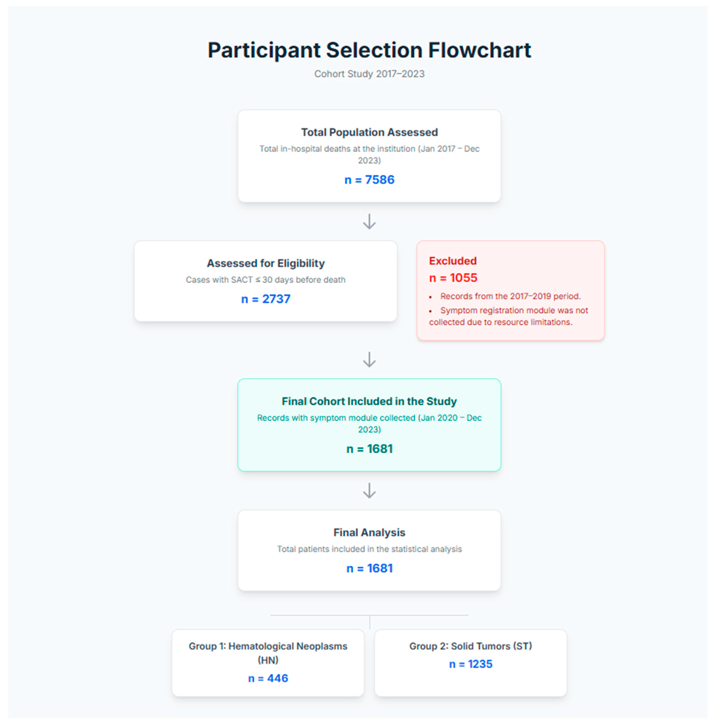
Task: Click the green n = 1681 value
Action: 369,449
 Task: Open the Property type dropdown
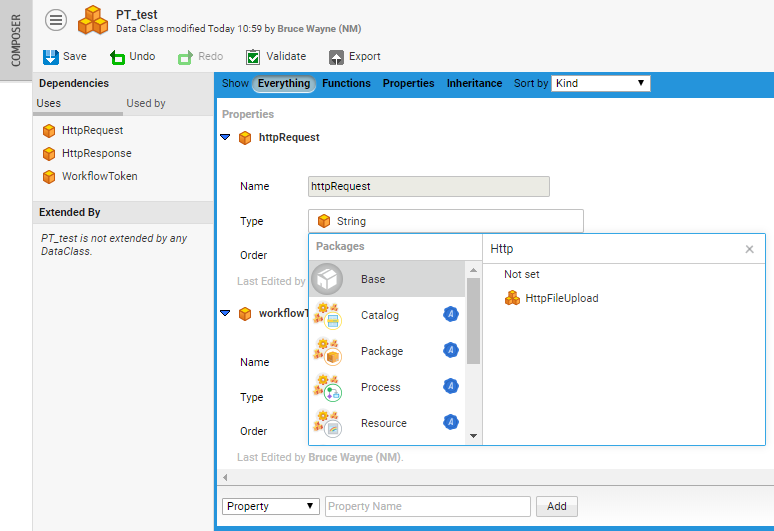coord(270,507)
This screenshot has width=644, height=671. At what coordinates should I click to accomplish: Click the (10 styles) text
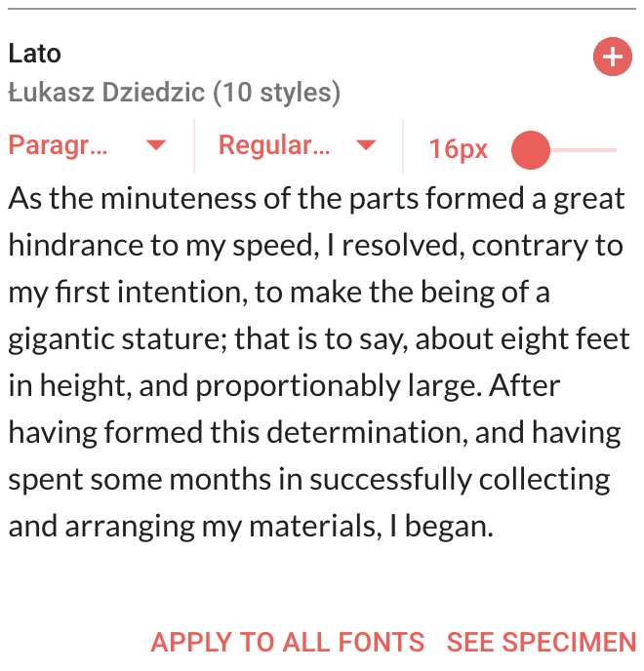point(277,94)
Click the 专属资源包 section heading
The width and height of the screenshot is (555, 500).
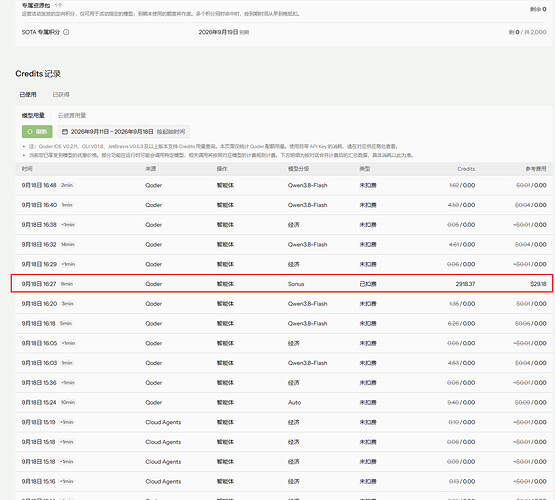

Task objective:
Return only the lines from the one that contains "This screenshot has" through the closing line of the data, inclusive, reproduced exactly and with every picture left out.

Written answer:
This screenshot has width=644, height=671. At what coordinates should I click to accomplish: Click the (10 styles) text
point(277,94)
Click the 专属资源包 section heading
The width and height of the screenshot is (555, 500).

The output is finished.